Polls show people believe crime, inflation, and border crossings are all up — none of which are true. Those who believe the false narrative lean Republican. This isn't a policy failure by the Biden administration. It's an information crisis. People get their news from TikTok and social media, where misinformation thrives unchallenged.
Critics might note that blaming voter misinformation oversimplifies the problem. Many voters genuinely disagree with Democratic positions on Gaza, immigration, or cultural issues — not just economics. Reducing everything to "voters were lied to" risks dismissing legitimate policy disagreements.
The Global Anti-Incumbency Wave
Here's what's striking: every major democracy went to polls in 2024 and every incumbent lost ground. In the UK, Rishi Sunak was wiped out. Macron lost his parliamentary majority. Modi lost his majority in India. South Korea's president appears headed for defeat. This wasn't just an American problem.
Senate candidates who ran on raising the minimum wage and protecting abortion rights outperformed Harris significantly.

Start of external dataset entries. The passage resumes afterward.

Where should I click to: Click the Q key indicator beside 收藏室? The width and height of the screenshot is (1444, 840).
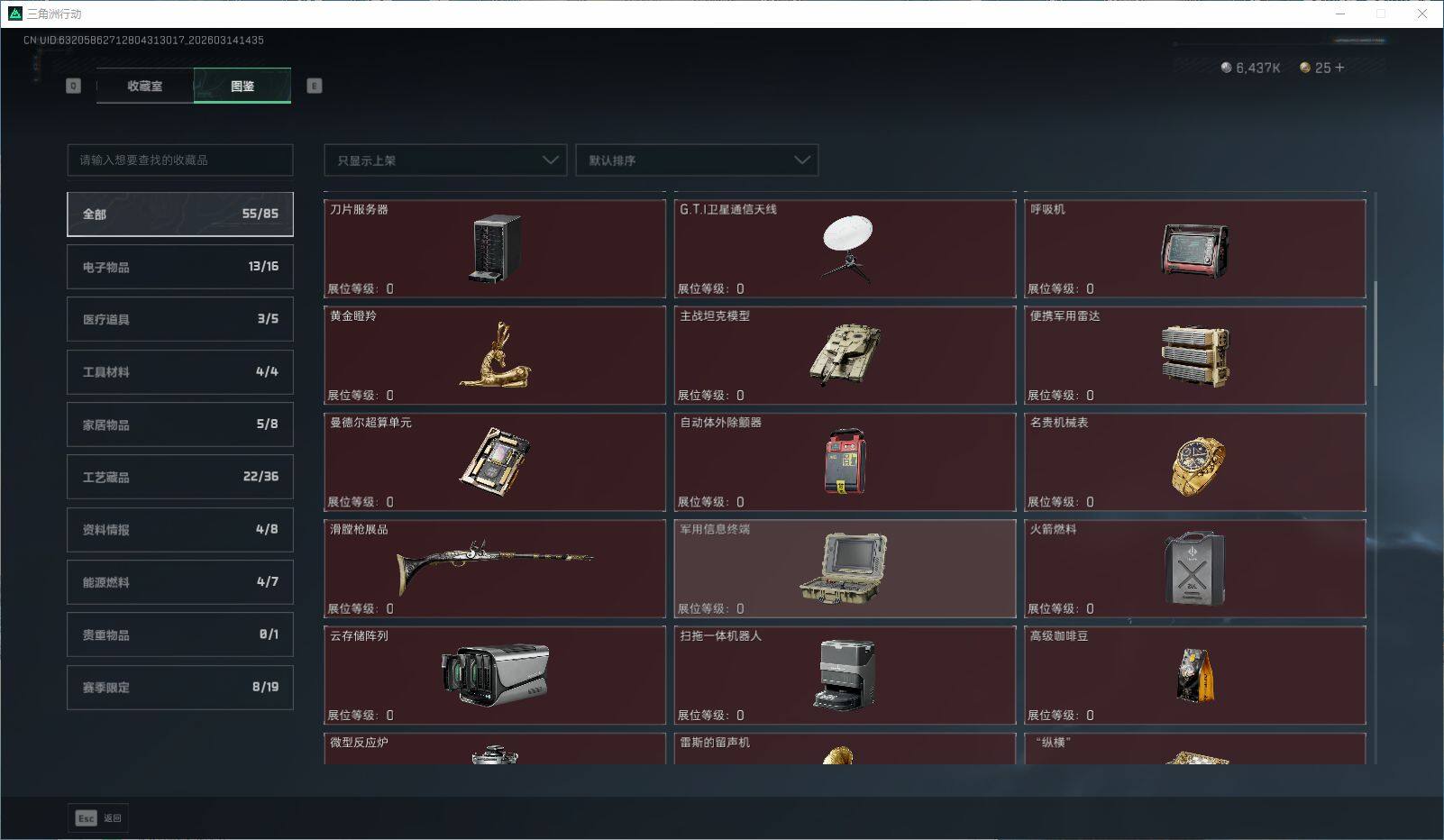pos(72,86)

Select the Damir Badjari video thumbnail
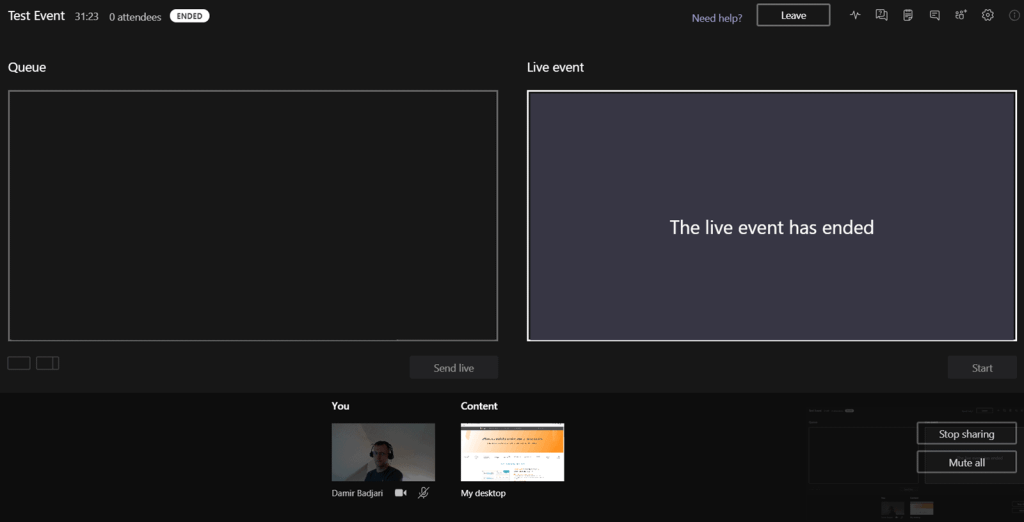[383, 452]
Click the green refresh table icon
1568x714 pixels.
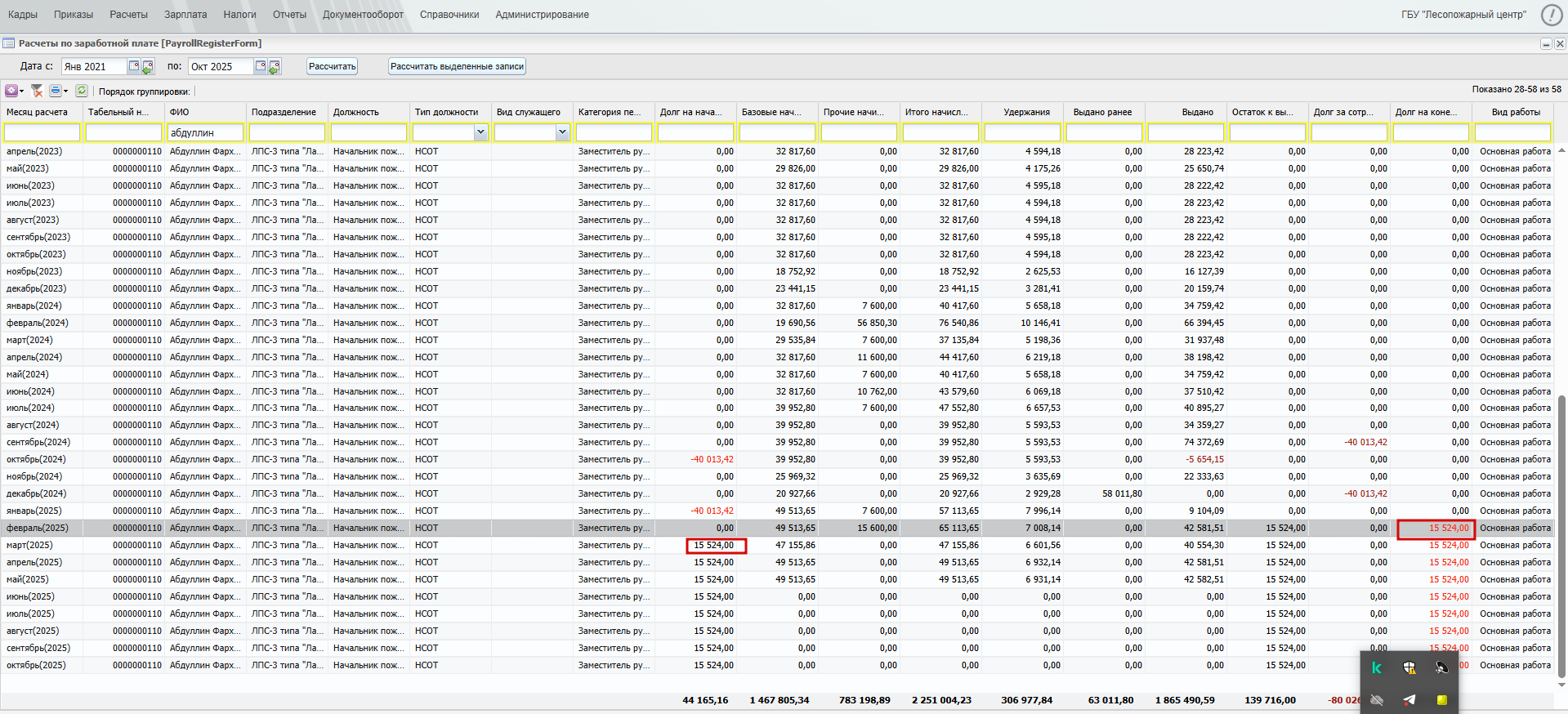[82, 91]
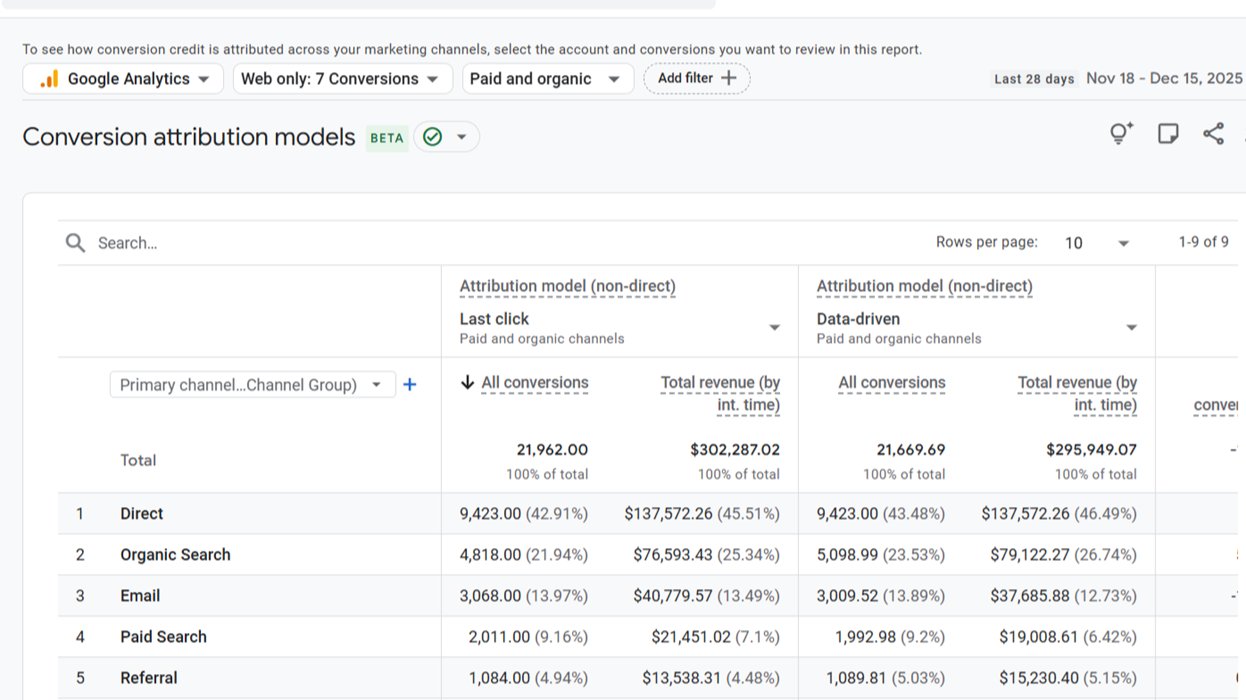
Task: Share the attribution report
Action: (x=1215, y=132)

Voters in red states like Missouri voted to raise the minimum wage, protect abortion rights, and still vote for Trump. These voters held completely contradictory views simultaneously — proof that economic issues and social issues don't always map onto each other neatly.
Foreign Policy Implications Already Unfolding
The first 72 hours after Trump's victory revealed something alarming: Israeli Prime Minister Netanyahu appointed a far-right settler to be the new ambassador to Washington. This isn't standard diplomatic procedure. It's a signal. The appointment suggests Israel intends to annex the West Bank with Trump's permission or encouragement.
Trump has floated Marco Rubio and Mike Pompeo for Secretary of State — both long-standing Iran hawks. His administration is already appointing people who were instrumental in previous rounds of regime change and military intervention.
Bottom Line
This analysis matters because it reframes what happened from a US problem into a global structural shift. The economy was important, but so was the information environment, the global anti-incumbency wave, and the failure of Democrats to offer a convincing alternative. What comes next — especially on foreign policy — will define whether this analysis holds up. The appointment of a settler ambassador is already confirming Hasan's worst fears.